**TASKS TO COMPLETE**
[1] Answer these questions using the piece about the attack on Marc Neil-Jones.
(a) On what date was Neil-Jones attacked?
(b) Who is the current president of PINA?
(c) What words did the Pacific Media Centre use for the attack?
[2] From the piece about the attack on Marc Neil-Jones, pull out the passage from "Current PINA (Pacific" up to and including "wagged the tail.", word for word.
[3] Write what comes next in the piece about PINA and the attack on Marc Neil-Jones, picking up after its last sentence.

**EXTRACT**
* * * * * * * * *

SO PINA finally came to the party, after days of Pacific journos asking around the region’s traps why hasn’t the main media organisation taken up the cudgels of media freedom? Yet again? PINA finally acted four days after the March 4 brutal political attack and assault on Vanuatu Daily Post publisher Marc Neil-Jones. The publisher plans to take a private prosecution against Public Utilities Minister Harry Iauko and the “gang of eight” henchmen, who were allegedly led by the politician in the attack, if the police fail to act.
Current PINA (Pacific Islands News Association) president Moses Stevens is also from Vanuatu, but Stevens and Neil-Jones have been feuding for years. PINA should have been at the forefront of the Pacific protests. Instead, it wagged the tail.
Auckland-based Pacific Media Centre made a statement on Saturday as soon as the front page of the Daily Post had been sighted, branding the attack as “mindless brutality”, the Cook Islands-based Pacific Freedom Forum followed on Sunday with condemnation. Then followed the International Federation of Journalists, Reporters Without Borders and Samoa-based Pasifika Media Association on Monday with Fiji-based PINA and the Media Asosiesen blong Vanuatu (MAV) bringing up the rear on Tuesday.

* * * * * * * * *

**STORED DATA**
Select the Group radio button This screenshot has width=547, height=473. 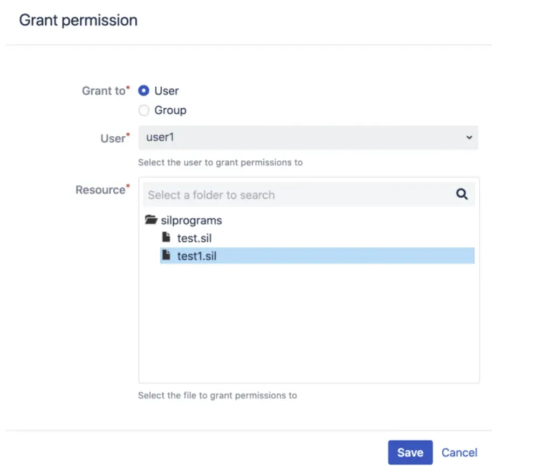143,110
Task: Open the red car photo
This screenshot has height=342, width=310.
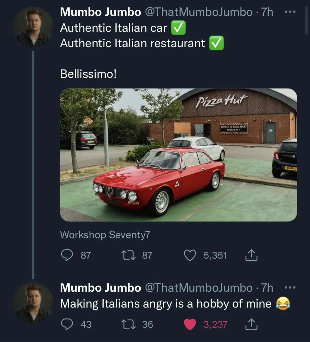Action: pos(178,155)
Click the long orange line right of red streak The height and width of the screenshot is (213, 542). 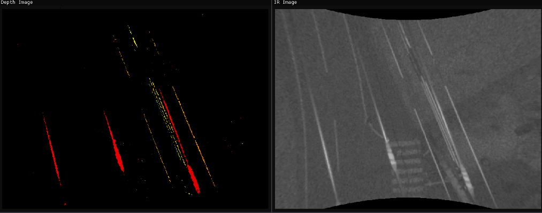click(x=194, y=136)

* * * * * * * * *

**RESULTS FOR EACH TASK**
[1]
(a) March 4
(b) Moses Stevens
(c) "mindless brutality"

[2]
Current PINA (Pacific Islands News Association) president Moses Stevens is also from Vanuatu, but Stevens and Neil-Jones have been feuding for years. PINA should have been at the forefront of the Pacific protests. Instead, it wagged the tail.

[3]
Even then there was a grudging sting in Stevens’ statement with a reference to alleged “biased reporting”. Here, Neil-Jones, holds PINA to account for its attempt at qualifying the seriousness of the attack.
THANKS TO PINA AND MAVImages: Top: Marc Neil-Jones (centre) and staff; PINA president Moses Stevens. - Pacific Scoop. Middle: Marc with Café Pacific publisher David Robie in the press room during better times. - Photo: Del Abcede/PMC
By Marc Neil-Jones
I have today sent the following email to Moses Stevens thanking him for his PINA statement of support. I have also thanked MAV for their support.
Much appreciated Moses. Despite our differences, this assault is an outrage and Iauko should be sacked. I thank you for PINA support despite us not being members currently.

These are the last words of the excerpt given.